[Click-target material]

☆ ☆ ☆

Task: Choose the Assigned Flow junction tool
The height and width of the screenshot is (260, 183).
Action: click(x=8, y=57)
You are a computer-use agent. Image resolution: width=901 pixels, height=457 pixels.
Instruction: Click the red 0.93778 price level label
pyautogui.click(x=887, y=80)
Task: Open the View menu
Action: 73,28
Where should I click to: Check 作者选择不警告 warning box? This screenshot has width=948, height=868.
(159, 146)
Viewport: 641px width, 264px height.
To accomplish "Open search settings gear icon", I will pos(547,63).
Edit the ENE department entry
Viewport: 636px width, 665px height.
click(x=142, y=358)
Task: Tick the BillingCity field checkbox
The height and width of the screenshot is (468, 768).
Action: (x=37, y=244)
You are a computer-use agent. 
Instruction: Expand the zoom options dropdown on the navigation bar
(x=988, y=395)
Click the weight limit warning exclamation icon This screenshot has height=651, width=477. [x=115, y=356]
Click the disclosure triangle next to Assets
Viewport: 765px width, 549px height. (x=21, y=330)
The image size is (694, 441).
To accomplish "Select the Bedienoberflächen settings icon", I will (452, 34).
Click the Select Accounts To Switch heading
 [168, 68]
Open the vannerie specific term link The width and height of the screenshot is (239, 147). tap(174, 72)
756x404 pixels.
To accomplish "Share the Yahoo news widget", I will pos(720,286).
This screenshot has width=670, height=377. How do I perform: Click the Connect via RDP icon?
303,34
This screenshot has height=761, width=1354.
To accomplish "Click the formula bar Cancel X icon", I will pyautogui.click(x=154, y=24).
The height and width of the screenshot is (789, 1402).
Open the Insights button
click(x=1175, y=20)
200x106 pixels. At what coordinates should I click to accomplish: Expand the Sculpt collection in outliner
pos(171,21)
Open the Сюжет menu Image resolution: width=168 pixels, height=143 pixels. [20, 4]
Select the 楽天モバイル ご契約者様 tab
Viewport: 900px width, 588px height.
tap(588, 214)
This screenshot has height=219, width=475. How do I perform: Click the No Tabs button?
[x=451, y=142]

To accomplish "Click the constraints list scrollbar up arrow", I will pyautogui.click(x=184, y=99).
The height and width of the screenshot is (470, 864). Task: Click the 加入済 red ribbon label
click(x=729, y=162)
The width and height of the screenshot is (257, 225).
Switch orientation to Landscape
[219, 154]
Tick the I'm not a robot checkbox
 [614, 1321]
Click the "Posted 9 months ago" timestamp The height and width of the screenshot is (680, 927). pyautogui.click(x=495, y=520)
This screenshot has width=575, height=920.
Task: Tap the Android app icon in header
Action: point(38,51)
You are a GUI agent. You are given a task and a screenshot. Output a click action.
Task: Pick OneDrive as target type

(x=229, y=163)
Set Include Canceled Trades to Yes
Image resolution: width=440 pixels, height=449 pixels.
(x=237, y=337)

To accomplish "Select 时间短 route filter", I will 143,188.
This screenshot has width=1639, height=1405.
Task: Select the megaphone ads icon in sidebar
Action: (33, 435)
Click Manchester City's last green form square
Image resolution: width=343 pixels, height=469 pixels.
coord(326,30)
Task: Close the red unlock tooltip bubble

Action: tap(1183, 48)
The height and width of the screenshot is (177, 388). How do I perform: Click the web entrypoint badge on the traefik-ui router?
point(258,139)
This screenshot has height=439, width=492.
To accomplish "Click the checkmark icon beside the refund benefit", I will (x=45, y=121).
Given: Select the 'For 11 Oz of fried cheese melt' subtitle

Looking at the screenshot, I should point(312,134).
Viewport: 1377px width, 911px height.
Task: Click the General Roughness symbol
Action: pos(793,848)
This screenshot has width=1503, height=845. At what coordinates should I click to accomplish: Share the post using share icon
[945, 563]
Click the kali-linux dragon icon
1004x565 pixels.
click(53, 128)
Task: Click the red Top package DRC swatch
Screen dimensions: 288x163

☆ ☆ ☆

**Problem requirements:** Put the lines of the material into a JSON list of strings, one string per line and blank lines omitted, starting with the line containing "The height and width of the screenshot is (177, 388)." and going on through the end of the material.

**Task result:**
[
  "The height and width of the screenshot is (177, 388). How do I perform: Click the web entrypoint badge on the traefik-ui router?",
  "point(258,139)",
  "This screenshot has height=439, width=492.",
  "To accomplish \"Click the checkmark icon beside the refund benefit\", I will (x=45, y=121).",
  "Given: Select the 'For 11 Oz of fried cheese melt' subtitle",
  "Looking at the screenshot, I should point(312,134).",
  "Viewport: 1377px width, 911px height.",
  "Task: Click the General Roughness symbol",
  "Action: pos(793,848)",
  "This screenshot has width=1503, height=845. At what coordinates should I click to accomplish: Share the post using share icon",
  "[945, 563]",
  "Click the kali-linux dragon icon",
  "1004x565 pixels.",
  "click(53, 128)",
  "Task: Click the red Top package DRC swatch",
  "Screen dimensions: 288x163"
]